Atividade e emprego em destaque
É nos indicadores econômicos que os investidores devem concentrar as atenções, de modo a aferir a realidade do cenário a ser traçado em tempos de pandemia, em busca de sinais de reversão de tendência. Com isso, merecem atenção os dados sobre o desempenho da indústria no Brasil e no exterior, ao longo da semana, e também os números sobre o mercado de trabalho aqui (Pnad) e nos EUA (ADP e payroll).
Entre outros pontos de relevo, destaque ainda para a terceira e última leitura do Produto Interno Bruto (PIB) norte-americano no segundo trimestre de 2020, que deve confirmar o tombo de 32%, no dado anualizado. Também serão conhecidos índices de confiança da atividade doméstica e do consumidor norte-americano. Na China, o feriado nacional pelos 71 anos da Revolução Popular paralisa o país por uma semana, a partir de quinta-feira.
Confira a seguir os principais destaques desta semana, dia a dia:
*Horários de Brasília
Segunda-feira: Como de praxe, a semana começa com as tradicionais publicações no Brasil, a saber, o relatório de mercado Focus do Banco Central (8h25) e os dados semanais da balança comercial (15h). O dia por aqui conta ainda com a divulgação da sondagem da indústria neste mês (8h). No exterior, o calendário econômico está esvaziado.
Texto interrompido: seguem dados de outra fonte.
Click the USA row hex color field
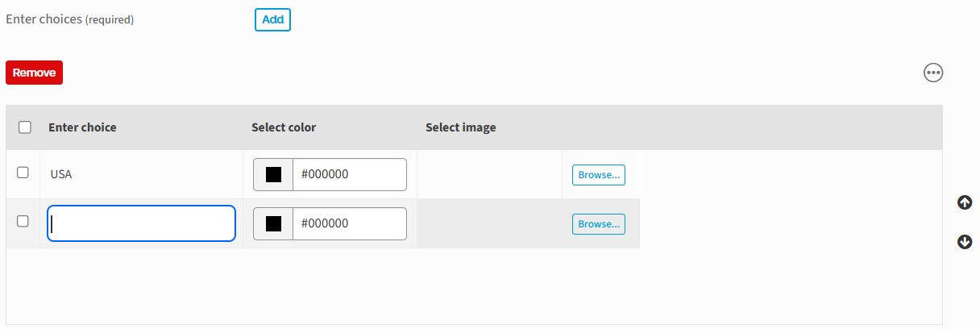The image size is (980, 329). click(349, 175)
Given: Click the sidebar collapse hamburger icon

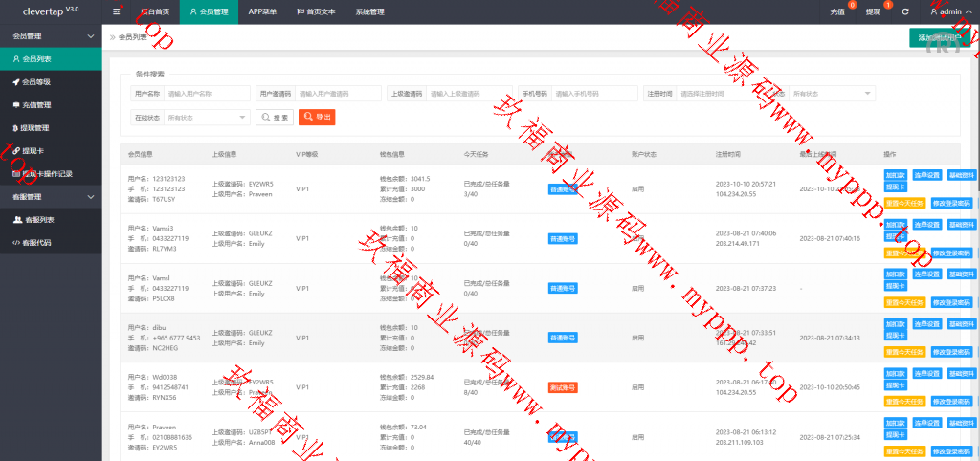Looking at the screenshot, I should (117, 11).
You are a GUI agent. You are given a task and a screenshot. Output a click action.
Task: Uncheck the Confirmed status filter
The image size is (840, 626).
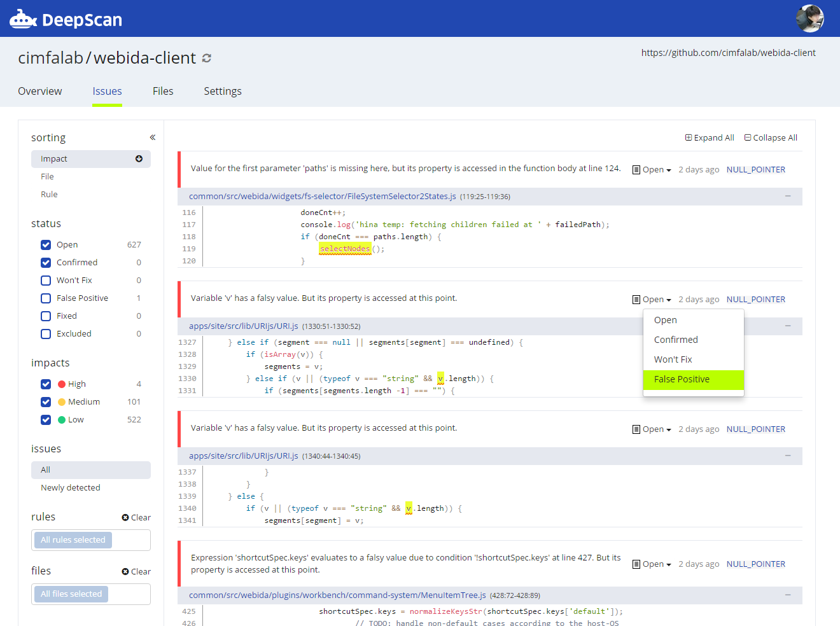tap(45, 262)
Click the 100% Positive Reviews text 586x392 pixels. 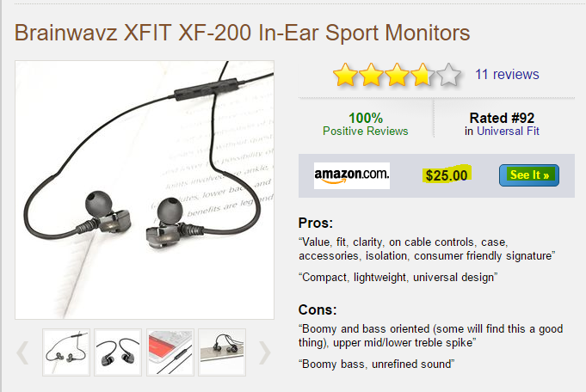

Terça-feira: O calendário doméstico segue carregado, trazendo os resultados deste mês do IGP-M e do índice de confiança do setor de serviços, além do índice de preços ao produtor (IPP) em agosto. Já nos EUA, saem os estoques no atacado no mês passado e a confiança do consumidor norte-americano em setembro. No fim do dia, a China anuncia o índice dos gerentes de compras (PMI) do setor industrial neste mês.
Quarta-feira: Dados sobre o mercado de trabalho no Brasil (Pnad) e no setor privado dos EUA (ADP) estão em destaque, mas também merece atenção a terceira e última estimativa do Produto Interno Bruto (PIB) norte-americano no segundo trimestre deste ano.
Quinta-feira: A agenda doméstica faz uma pausa, o que desloca o foco para o exterior, onde serão conhecidos números sobre a renda pessoal e os gastos com consumo nos EUA, além do índice de preços PCE. Destaque ainda para os índices PMI e ISM sobre a atividade industrial na zona do euro e nos EUA em setembro. Na China, o feriado nacional mantém a Bolsa de Xangai fechada até o próximo dia 8.
Sexta-feira: A semana chega ao fim trazendo como destaque o desempenho da indústria brasileira em agosto e os números oficiais sobre a geração de postos de trabalho e a taxa de desemprego nos EUA (payroll). Também serão conhecidas as encomendas às fábricas norte-americanas e a leitura final do sentimento do consumidor no país, medido pela Universidade de Michigan.